▶ [COMPITO 1]
Restituisci tutte le righe dei record che contengono la stringa "Toggle", tenendo conto di maiuscole e minuscole.

───── ESTRATTO

Cinema e lavoro: i film ideali da vedere il Primo Maggio

Non solo "concertone" a Piazza San Giovanni. Il significato della celebrazione va oltre la festa e anche il cinema si accorge di quanto il tema del lavoro sia attuale


In Italia il Primo Maggio è vissuto soprattutto come una festa popolare. L’immaginario collettivo lo associa al concertone di Piazza San Giovanni, all’aria di primavera, ai cortei e ai comizi, ma anche a quel giorno libero in cui si celebra, spesso senza troppe parole, la fatica quotidiana di milioni di lavoratori.

Eppure questa data non è nata per essere festosa: la sua origine è segnata dal sangue e dalla protesta. Il 1° maggio 1886, a Chicago, migliaia di operai scesero in piazza per reclamare la giornata lavorativa di otto ore. Gli scioperi culminarono nella strage di Haymarket, dove la polizia sparò sui manifestanti. Tre anni dopo, a Parigi, la Seconda Internazionale stabilì che quella data sarebbe diventata simbolo di lotta e memoria operaia.

Se oggi il Primo Maggio è soprattutto musica e socialità, il cinema continua a restituirci con forza le tensioni e le contraddizioni del mondo del lavoro. Un mezzo che sa farsi riflessione politica, documento umano, narrazione epica e intima allo stesso tempo. Immaginare una maratona cinematografica dedicata a questa ricorrenza significa attraversare più di un secolo di storie, linguaggi e ideologie, ma anche scoprire quanto il tema sia ancora urgente.

Proponiamo, senza pretese di completezza, un’ideale “maratona” sui film a tema lavoro, che accompagni questo giorno di rimembranza.

──────────
───── DATI DEL COMPITO

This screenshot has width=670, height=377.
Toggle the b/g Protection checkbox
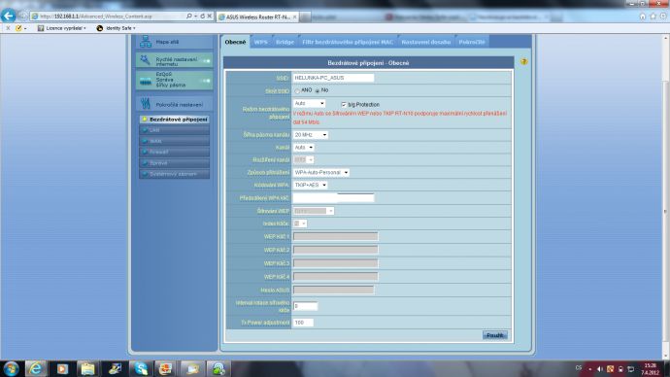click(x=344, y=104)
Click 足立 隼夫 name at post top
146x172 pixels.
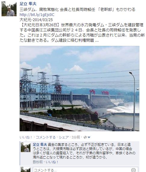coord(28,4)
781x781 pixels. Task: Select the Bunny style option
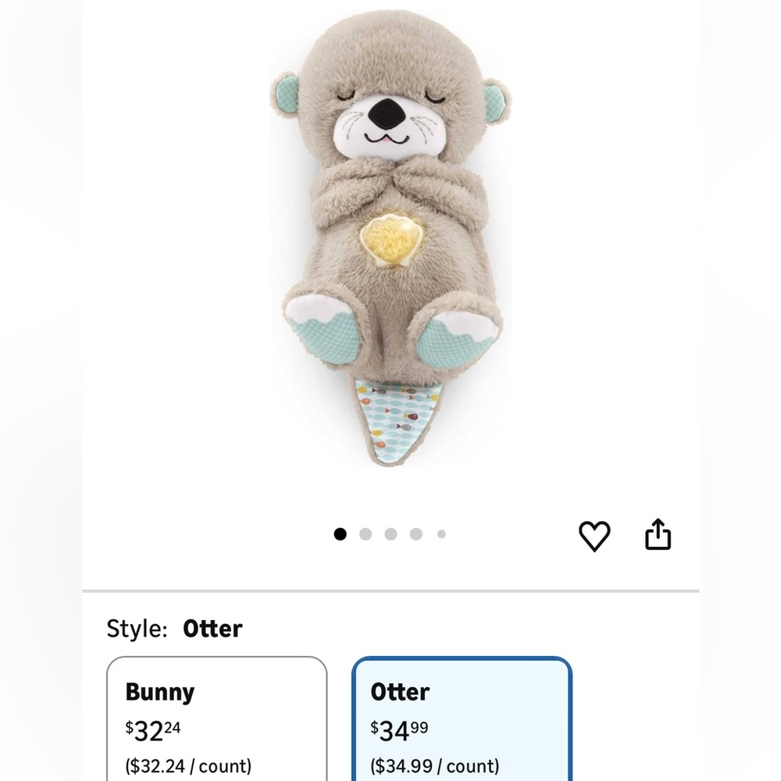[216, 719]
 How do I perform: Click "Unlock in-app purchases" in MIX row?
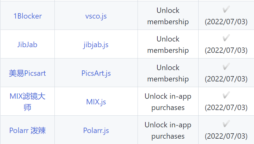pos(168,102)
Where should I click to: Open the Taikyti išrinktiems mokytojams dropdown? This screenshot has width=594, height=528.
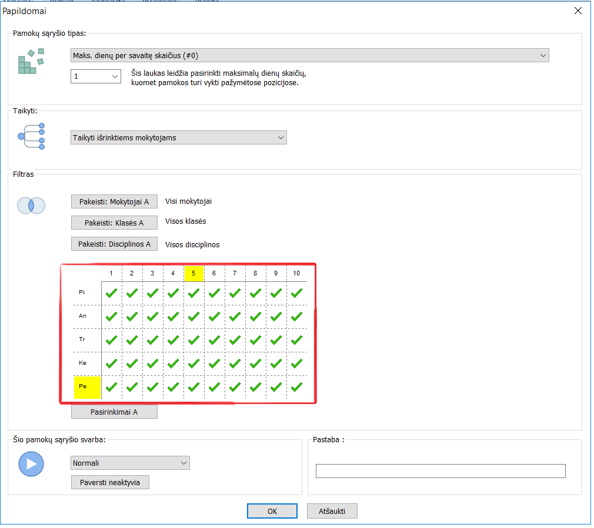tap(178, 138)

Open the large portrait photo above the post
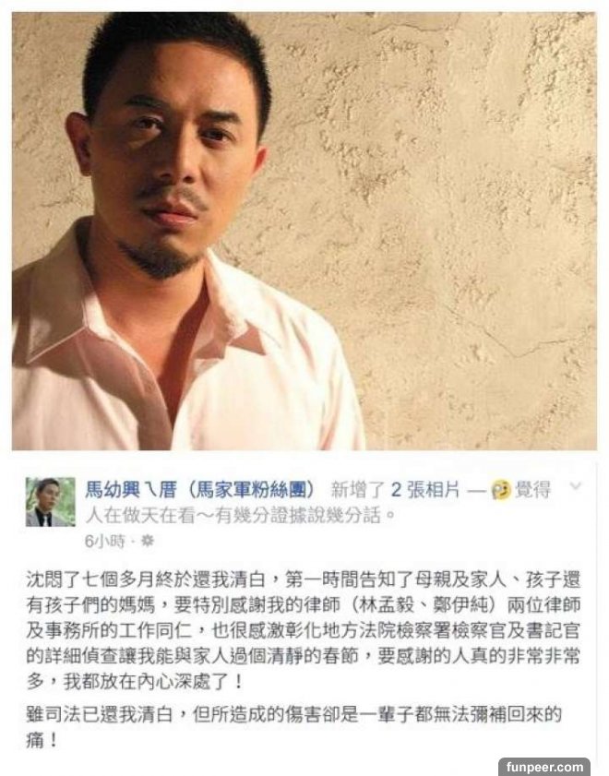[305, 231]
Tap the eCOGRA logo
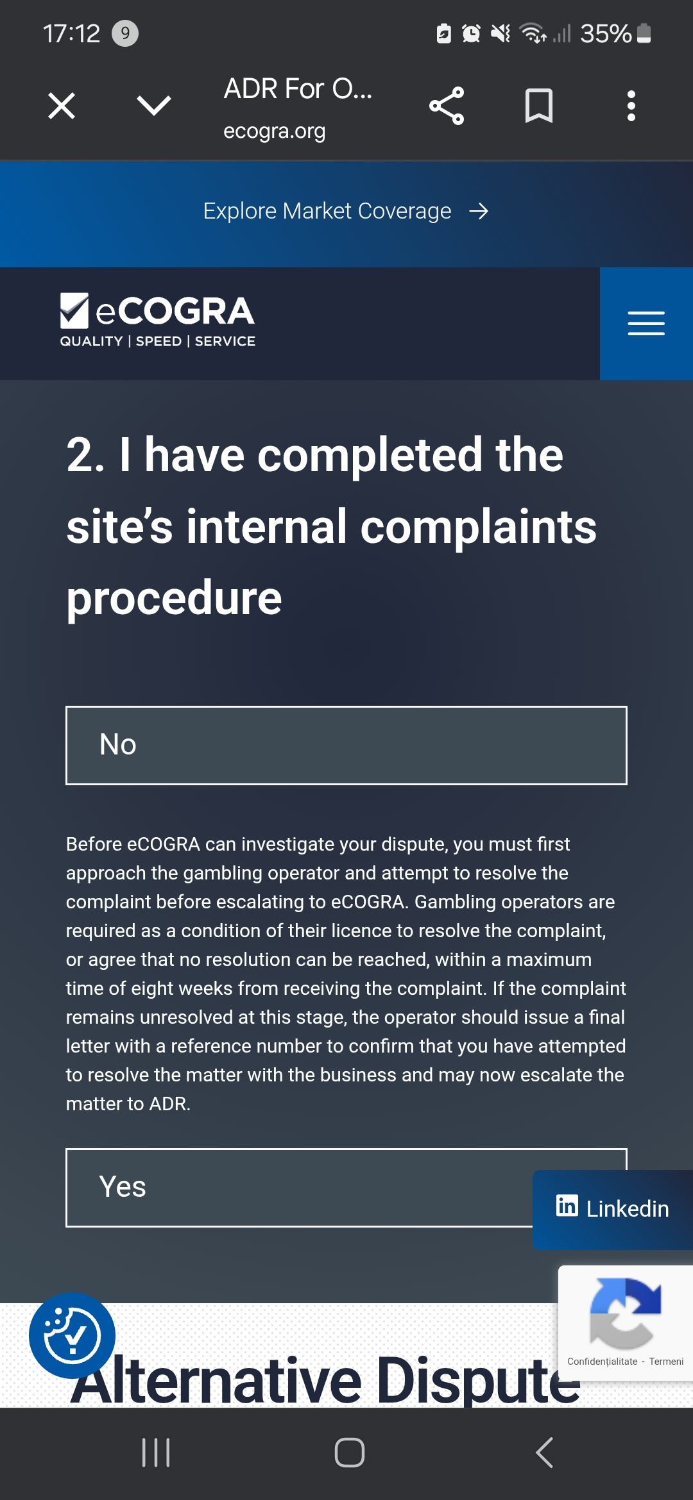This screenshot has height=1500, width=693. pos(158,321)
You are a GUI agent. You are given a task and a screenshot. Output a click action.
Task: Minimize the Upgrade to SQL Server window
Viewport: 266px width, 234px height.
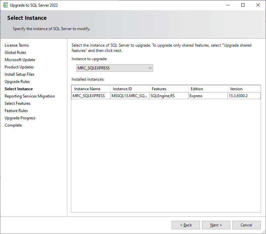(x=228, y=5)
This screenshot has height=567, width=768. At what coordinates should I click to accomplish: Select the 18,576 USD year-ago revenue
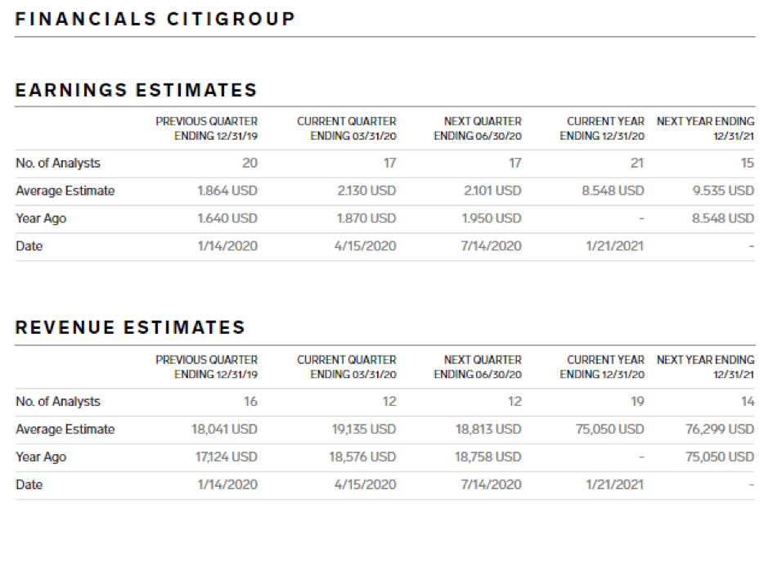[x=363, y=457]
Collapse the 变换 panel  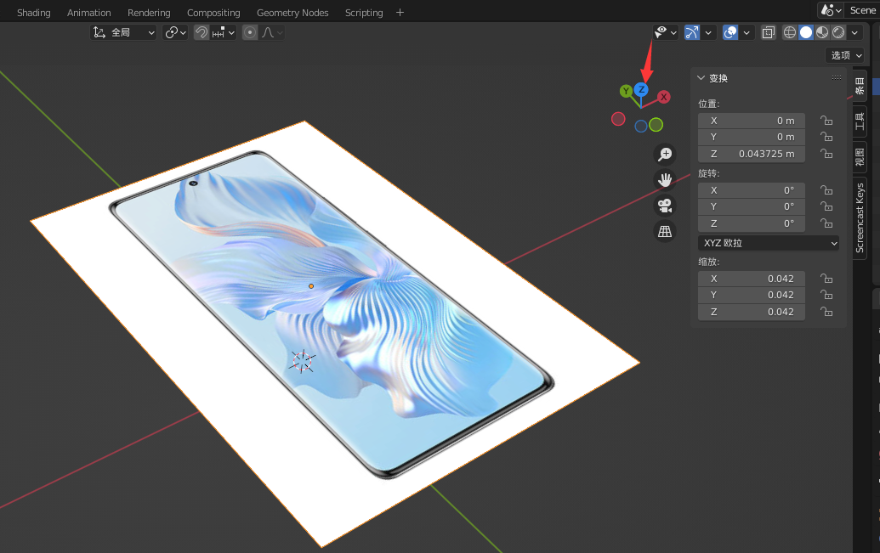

──────────
───── DATI DEL COMPITO

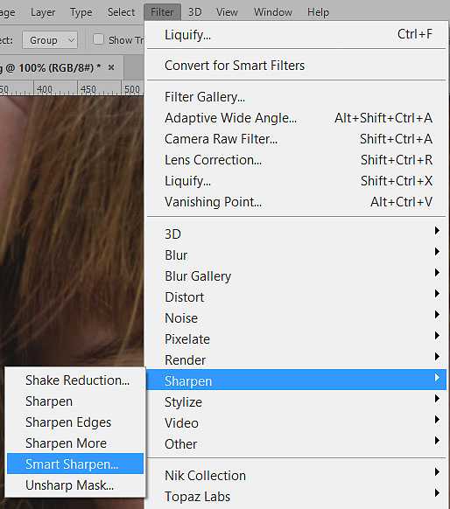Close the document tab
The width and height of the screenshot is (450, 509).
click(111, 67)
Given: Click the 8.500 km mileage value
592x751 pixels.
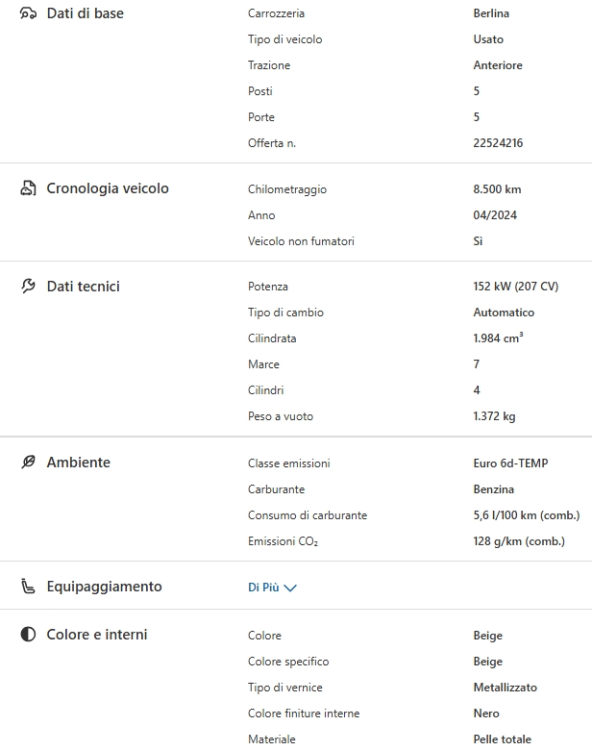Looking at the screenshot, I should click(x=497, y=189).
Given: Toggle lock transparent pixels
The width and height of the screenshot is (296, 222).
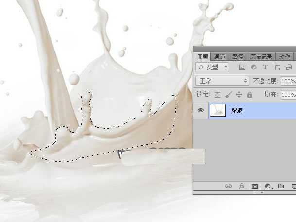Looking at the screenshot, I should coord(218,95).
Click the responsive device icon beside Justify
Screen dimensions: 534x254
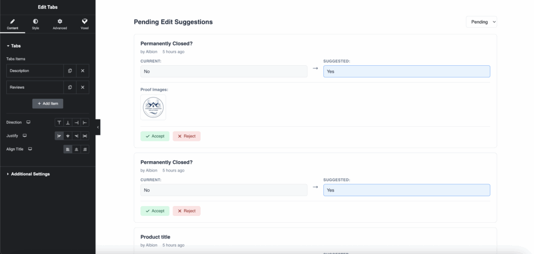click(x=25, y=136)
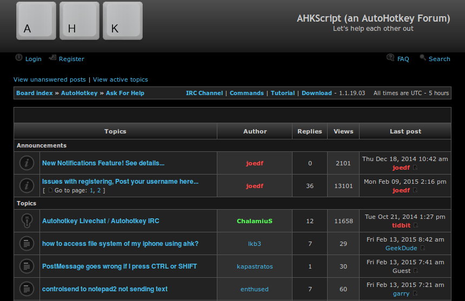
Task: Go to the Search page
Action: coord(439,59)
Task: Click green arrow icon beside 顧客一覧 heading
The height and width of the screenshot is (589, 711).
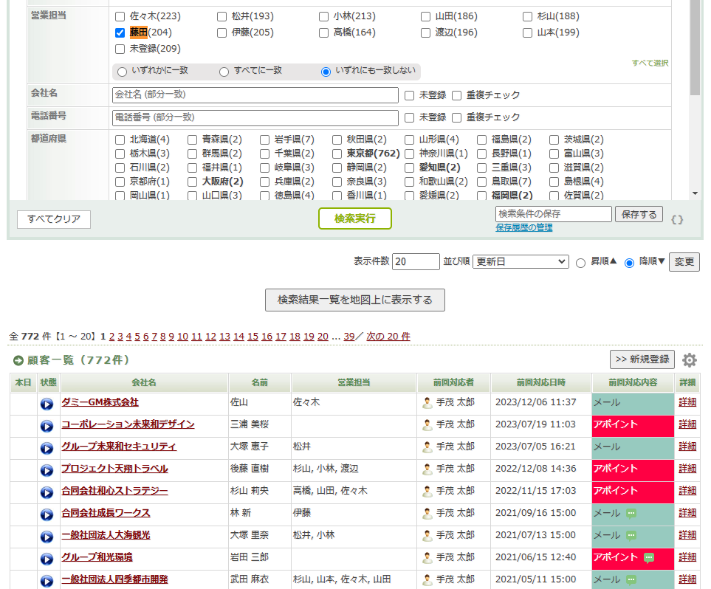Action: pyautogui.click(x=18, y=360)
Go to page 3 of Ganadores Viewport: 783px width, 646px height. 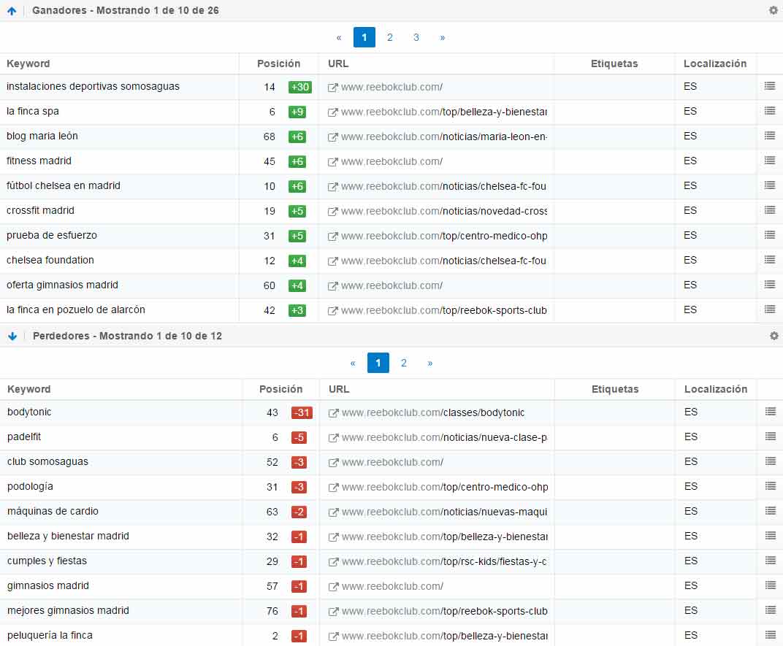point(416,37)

──────────

▶ [COMPITO 2]
Secondo l'estratto su cinema e lavoro, che cosa reclamavano gli operai scesi in piazza a Chicago il 1° maggio 1886?

▶ [SOLUZIONE 1]
Toggle the b/g Protection checkbox
Given: Toggle lock transparent pixels

▶ [SOLUZIONE 2]
La giornata lavorativa di otto ore.